Osho: "Courage" Part 2 - What Is Courage?

(Cover) Courage: The Joy of Living DangerouslyThis is Part 2 of my summary of Osho's bookCourage: The Joy of Living Dangerously.

Courage means going into the unknown in spite of all the fears... The coward listens to his fears and follows them, and the courageous person puts them aside and goes ahead... He knows the fears, the fears are there.

Accept the Challenge of the Unknown

A central theme in Osho's view is that courage is a quality of action. Consider an opportunity that is accompanied by danger and risk: fear is normal. One man will be guided by his fears and turns away. Another moves ahead despite his fears. This is courage.

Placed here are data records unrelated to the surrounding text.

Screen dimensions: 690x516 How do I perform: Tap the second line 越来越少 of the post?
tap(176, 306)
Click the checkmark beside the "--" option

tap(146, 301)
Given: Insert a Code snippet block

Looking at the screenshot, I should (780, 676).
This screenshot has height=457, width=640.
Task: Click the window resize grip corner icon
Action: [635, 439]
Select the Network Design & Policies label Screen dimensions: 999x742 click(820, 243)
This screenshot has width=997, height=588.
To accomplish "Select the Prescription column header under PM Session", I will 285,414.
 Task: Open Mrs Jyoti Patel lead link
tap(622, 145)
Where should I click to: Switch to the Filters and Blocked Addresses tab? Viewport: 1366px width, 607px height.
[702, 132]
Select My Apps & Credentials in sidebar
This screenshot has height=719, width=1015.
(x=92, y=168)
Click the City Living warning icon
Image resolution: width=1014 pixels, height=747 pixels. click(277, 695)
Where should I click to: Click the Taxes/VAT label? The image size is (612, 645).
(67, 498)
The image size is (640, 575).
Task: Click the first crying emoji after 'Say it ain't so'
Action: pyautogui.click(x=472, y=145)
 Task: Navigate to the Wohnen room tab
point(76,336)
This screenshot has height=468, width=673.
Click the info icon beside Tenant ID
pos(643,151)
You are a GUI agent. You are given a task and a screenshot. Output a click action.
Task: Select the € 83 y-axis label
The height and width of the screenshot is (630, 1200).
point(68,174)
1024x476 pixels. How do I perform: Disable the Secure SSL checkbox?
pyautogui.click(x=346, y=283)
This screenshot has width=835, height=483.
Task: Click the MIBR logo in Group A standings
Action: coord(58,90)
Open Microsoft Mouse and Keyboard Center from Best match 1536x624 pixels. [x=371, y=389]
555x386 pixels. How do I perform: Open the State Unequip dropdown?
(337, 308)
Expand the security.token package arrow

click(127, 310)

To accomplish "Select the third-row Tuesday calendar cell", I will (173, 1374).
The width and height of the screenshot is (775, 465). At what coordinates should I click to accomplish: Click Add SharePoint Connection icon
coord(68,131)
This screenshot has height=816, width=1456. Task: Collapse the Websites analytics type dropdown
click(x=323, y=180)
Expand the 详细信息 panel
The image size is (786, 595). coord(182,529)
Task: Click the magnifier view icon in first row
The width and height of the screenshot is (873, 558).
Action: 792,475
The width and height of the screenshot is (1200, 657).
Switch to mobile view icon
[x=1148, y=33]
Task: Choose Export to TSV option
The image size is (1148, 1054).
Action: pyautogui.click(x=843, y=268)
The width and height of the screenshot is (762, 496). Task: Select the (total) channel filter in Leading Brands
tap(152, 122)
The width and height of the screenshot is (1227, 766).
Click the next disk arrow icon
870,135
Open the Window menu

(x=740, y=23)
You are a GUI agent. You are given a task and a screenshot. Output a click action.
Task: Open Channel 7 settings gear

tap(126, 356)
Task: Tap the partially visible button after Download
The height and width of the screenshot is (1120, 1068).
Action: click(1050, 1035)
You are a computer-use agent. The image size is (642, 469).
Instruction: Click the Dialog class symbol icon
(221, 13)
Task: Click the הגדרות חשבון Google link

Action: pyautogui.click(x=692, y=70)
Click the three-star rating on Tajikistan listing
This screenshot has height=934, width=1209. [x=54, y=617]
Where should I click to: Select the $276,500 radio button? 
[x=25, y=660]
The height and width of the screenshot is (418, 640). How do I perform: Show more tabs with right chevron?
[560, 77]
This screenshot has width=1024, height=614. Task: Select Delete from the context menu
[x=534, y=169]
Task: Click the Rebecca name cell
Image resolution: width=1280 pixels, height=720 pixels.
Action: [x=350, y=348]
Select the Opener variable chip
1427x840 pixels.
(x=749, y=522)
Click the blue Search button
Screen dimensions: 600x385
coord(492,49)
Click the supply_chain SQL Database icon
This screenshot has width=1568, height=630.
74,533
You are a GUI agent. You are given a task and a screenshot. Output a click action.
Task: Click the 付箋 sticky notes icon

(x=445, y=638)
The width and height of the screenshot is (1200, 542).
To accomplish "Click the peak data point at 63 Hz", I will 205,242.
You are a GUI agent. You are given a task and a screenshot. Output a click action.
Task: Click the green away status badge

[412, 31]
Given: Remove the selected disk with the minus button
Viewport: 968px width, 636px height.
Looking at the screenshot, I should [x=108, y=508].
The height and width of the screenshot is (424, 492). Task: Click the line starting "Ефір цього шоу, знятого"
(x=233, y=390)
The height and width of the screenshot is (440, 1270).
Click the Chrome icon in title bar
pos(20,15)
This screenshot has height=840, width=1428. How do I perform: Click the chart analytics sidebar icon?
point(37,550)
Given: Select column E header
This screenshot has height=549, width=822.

When you go into the uncharted sea, like Columbus did, there is fear, immense fear, because one never knows what is going to happen. You are leaving the shore of safety. You were perfectly okay, in a way; only one thing was missing -- adventure. Going into the unknown gives you a thrill. The heart starts pulsating again; again you are alive, fully alive. Every fiber of your being is alive because you have accepted the challenge of the unknown.

To accept the challenge of the unknown, in spite of all fears, is courage... If you go on accepting the challenge again and again, slowly those fears disappear.

Why Seek Courage?

Osho reminds us that courage affords us the opportunity to experience the joy and ecstasy of the unknown. And that this very action makes us stronger, more intelligent, and gives one "a certain integrity".

"The Tao of Courage"

There is a section of this chapter in which he tells two stories to illustrate that courage does not imply being tough and unyielding, but rather that "the way of Lao Tzu" is to bend with the wind. This is a difficult thought. So for example, should one be yielding in the face of evil rather than confront and resist? But of course most of life is not about confronting, say, Nazis and Stalinists.

The second story goes on to suggest that we should be observers, witnesses of our own bodies. As witnesses to our own stories, detached, we can remove ourselves from the slavery of fear.

It is your fear that makes you a slave ... in fact it is your fear that forces you to make others slaves before they can try to make a slave out of you. A man who is fearless is neither afraid of anybody nor makes anybody afraid of him.

This detachment from my own life, doesn't that imply simply that I would be refusing to feel?

Much that I don't understand, but I can begin to imagine that instead of just being the actor in my life's story, I could stand a little aside and be the author or director. A good story has jeopardy, adventure, romance and conflict, and the actor may need some prodding to take the harder roads.